5.3 Privacy Scenarios¶

The following section describes scenarios an organization may consider when conducting their privacy risk assessment. Based on the reference architecture used in this project each scenario is examined for data actions that give rise to potential privacy problems for individuals. Each table documents problematic data actions taken from the NIST Catalogue of Problematic Data Actions and Problems [B16], and lists privacy mitigations mapped to the NIST Privacy Framework [B7]. For the privacy risks analyzed, consideration was given to how the data is processed. The specific privacy risks found within the scenarios are derived from the architecture components and the data flows used in this build, but to the extent possible, generalized for organizations using similar components and capabilities.

Organizations may collect information affecting privacy when implementing cybersecurity or privacy-based controls. For example, an organization might implement multi-factor authentication (MFA) using information such as mobile phone number. Even though collecting this information helps to protect systems and data by supporting capabilities like non-repudiation and system auditing, it may also generate privacy risks.

When implementing cybersecurity or privacy-based controls, organizations should consider the benefit a user realizes, both from use of a service and securing that service before processing information affecting privacy. This benefit can be weighed against the risk posed to both individuals and the organization should a privacy event occur.

For example, using MFA mentioned above, users may feel compelled to provide information affecting privacy, such as their personal phone number for SMS (short messaging service) authentication, to gain access to systems or services. However, if the user is accessing publicly available information, the risk of the misuse of information from collecting personal phone numbers may be greater than the security benefit for protecting the low-sensitivity information. Additionally, if given the option, users may elect to use alternative authentication methods that are less privacy-invasive, such as using a work phone number over a personal number or a hardware MFA authenticator over SMS authentication. The NIST Privacy Risk Assessment Methodology (PRAM) refers to this problematic data action, where the user is compelled to provide information disproportionate to the purpose or outcome of the transaction, as induced disclosure.

Organizations should consider these types of risks as they design and implement systems. As demonstrated in the scenarios below, risk mitigations should be implemented within the design to limit privacy risks. These privacy risk mitigations might include the following, among others:

Understand where and how information is processed, including collection practices and system components that store and transmit this information (data flows and mapping)
Understand the risks and benefits of collecting different data elements to determine if it should not be collected
Keep data only as long as needed for its function and destroy or de-identify it otherwise using proper data lifecycle management practices and in accordance with applicable laws and policies
Keep personal data segregated in a different repository, when practicable
Encrypt data at rest, in transit, and in use
Use role-based access controls
Consider what measures should be taken to address predictability and manageability before deciding whether data can be used beyond its initial expected and agreed upon use
Implement privacy-enhancing technologies to increase disassociability while retaining confidentiality and the capability to process data for mission or business purposes

5.3.1 User Login with Multifactor Authentication¶

Phishing-resistant multifactor authentication is a security best practice. The architecture recommends the use of a password, pin (personal identification number) or biometric with an asymmetric cryptographic key for authentication. However, it is common practice for organizations to offer a variety of MFA solutions. This can include user-owned mobile devices, which may impact privacy risk [B17].

### Raw data
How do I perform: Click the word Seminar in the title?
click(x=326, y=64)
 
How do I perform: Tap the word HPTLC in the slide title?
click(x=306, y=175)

### What is asked
1: Rewrite the privacy scenarios section from "Organizations may collect" up to and including "privacy event occur.", swapping "mobile phone number" for "email address".
2: Extend the privacy scenarios section beyond its final sentence.

### Task answers
1:
Organizations may collect information affecting privacy when implementing cybersecurity or privacy-based controls. For example, an organization might implement multi-factor authentication (MFA) using information such as email address. Even though collecting this information helps to protect systems and data by supporting capabilities like non-repudiation and system auditing, it may also generate privacy risks.

When implementing cybersecurity or privacy-based controls, organizations should consider the benefit a user realizes, both from use of a service and securing that service before processing information affecting privacy. This benefit can be weighed against the risk posed to both individuals and the organization should a privacy event occur.

2:
Figure 5‑1 Multifactor Authentication Data Flow Diagram

Table 5-8 User Login With Multifactor Authentication Data Actions

Data Type	Data Action	Privacy Impact
Username	Username is stored by the user workstation and transferred across the authentication process to help identify the transaction.	Usernames potentially contain inferable PII such as user’s first and last names
Client IP Address	The client IP (Internet Protocol) address is stored by the user workstation, and transferred as part of communications where it is an endpoint.	IP addresses can be used to derive PII such as user’s general location
Transaction Identifier	The transaction identifier is generated by active directory and transferred to the MFA solution and the mobile device.	Cross-component identifiers for a transaction can be used to re-identify information that was otherwise anonymized, such as connections between a user’s name and their cell phone number.
Mobile device information	The mobile device information is stored by the MFA solution and the mobile device and transferred as a part of the communication between the mobile device and MFA solution.	Information about a user’s mobile device, such as device type and version, can be used to infer privacy-impacting information such as the cost of their personal devices. Furthermore, user cell-phone numbers used in certain MFA transactions are PII.

Table 5-9 User Login With Multifactor Authentication Problematic Data Actions

Scenarios

Privacy Risk

Problematic Data Actions

Privacy Mitigations

User authentication may use a mobile device as an authenticator, which can be personally or organizationally owned.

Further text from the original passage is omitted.